Trond Grande, vice-CEO do NBIM, enfatizou a importância do realismo no atual ambiente de mercado, alertando que os riscos permanecem elevados nos próximos meses.

Desafios globais pesam na postura cautelosa do NBIM

A cautela do NBIM decorre de vários desafios globais.

A próxima eleição presidencial dos EUA acrescenta incerteza política, enquanto os esforços da China para revigorar sua economia por meio de medidas de estímulo permanecem incertos. Enquanto isso, a Europa enfrenta preocupações sobre "crescimento estagnado" que pode prejudicar o ímpeto econômico.

Esses fatores, combinados com a possibilidade de turbulência no mercado, levaram o fundo a se preparar para possíveis quedas no mercado de ações.

Apesar dessa cautela, o NBIM não alterou significativamente sua alocação estratégica de ativos, aderindo à sua filosofia de investimento de longo prazo.

Fundo de riqueza da Noruega

Criado na década de 1990, o fundo soberano da Noruega se tornou o maior do mundo, alavancando receitas de petróleo e gás para investimentos globais.

O fundo detém participações em mais de 8.760 empresas em 71 países, com seu portfólio de ações alcançando retornos de mais de 100% nos últimos cinco anos.

No entanto, mesmo com esse desempenho robusto, a liderança do NBIM permanece atenta à evolução da dinâmica do mercado.

Grande observou que a escala do crescimento do fundo exige vigilância, principalmente porque as condições econômicas globais permanecem imprevisíveis.

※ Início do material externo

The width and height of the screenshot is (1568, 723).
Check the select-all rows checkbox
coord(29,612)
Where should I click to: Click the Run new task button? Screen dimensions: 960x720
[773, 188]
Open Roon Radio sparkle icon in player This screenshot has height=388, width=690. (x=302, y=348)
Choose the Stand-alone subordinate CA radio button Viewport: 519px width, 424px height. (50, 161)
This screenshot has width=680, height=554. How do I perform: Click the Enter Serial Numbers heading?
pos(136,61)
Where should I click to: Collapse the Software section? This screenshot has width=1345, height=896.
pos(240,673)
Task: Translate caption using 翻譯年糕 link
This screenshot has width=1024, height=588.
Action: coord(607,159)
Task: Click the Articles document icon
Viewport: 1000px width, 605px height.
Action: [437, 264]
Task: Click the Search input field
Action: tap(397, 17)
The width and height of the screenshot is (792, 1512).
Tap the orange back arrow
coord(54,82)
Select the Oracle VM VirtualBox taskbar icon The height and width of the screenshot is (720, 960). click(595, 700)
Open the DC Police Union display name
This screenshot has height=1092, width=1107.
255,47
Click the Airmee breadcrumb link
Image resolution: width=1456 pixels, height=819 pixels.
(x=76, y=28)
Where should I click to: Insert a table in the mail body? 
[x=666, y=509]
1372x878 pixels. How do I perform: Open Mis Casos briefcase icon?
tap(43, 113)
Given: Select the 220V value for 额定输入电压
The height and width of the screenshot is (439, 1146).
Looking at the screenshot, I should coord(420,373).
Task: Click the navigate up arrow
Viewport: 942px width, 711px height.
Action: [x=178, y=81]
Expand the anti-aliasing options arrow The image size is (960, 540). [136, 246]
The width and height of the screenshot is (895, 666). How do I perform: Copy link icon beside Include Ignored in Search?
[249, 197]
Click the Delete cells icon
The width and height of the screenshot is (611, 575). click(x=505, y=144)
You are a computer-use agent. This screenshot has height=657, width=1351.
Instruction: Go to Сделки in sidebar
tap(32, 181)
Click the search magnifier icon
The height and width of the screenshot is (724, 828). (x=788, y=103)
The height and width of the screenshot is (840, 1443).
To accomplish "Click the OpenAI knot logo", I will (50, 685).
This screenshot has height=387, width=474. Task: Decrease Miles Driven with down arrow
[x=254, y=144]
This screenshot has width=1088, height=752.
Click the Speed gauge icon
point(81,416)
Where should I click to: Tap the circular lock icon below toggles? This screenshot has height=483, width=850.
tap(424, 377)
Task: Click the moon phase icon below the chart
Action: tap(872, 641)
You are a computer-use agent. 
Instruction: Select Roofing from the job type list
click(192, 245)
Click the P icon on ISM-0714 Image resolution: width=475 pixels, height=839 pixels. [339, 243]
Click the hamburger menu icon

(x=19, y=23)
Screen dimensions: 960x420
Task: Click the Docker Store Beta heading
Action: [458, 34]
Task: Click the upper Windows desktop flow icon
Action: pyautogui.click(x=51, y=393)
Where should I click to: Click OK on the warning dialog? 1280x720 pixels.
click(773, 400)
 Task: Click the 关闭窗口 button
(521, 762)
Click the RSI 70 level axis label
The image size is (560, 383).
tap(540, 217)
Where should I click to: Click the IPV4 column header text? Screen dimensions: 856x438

Riscos do mercado de ações surgem após retorno de 4,4% no terceiro trimestre para fundo da Noruega

O último alerta do NBIM veio na esteira dos resultados do terceiro trimestre, que mostraram um retorno de 4,4%, equivalente a um lucro de 835 bilhões de coroas norueguesas (US$ 76,1 bilhões).

O desempenho, embora forte, ficou um pouco atrás do índice de referência do fundo, impulsionado pelos ganhos do mercado de ações devido à queda das taxas de juros.

Os resultados do fundo de riqueza refletem uma tendência mais ampla entre os bancos centrais, que flexibilizaram as políticas monetárias recentemente em resposta à menor inflação nas economias de alta renda.

No entanto, os riscos iminentes levantaram preocupações sobre a sustentabilidade desses ganhos.

FMI alerta para aumento de riscos globais apesar do progresso da inflação

O Fundo Monetário Internacional (FMI) destacou recentemente que, embora o progresso contra a inflação global seja notável, os riscos de queda agora "dominam as perspectivas".

Isso se alinha com a perspectiva do NBIM, onde a incerteza sobre a direção do mercado se tornou uma consideração fundamental.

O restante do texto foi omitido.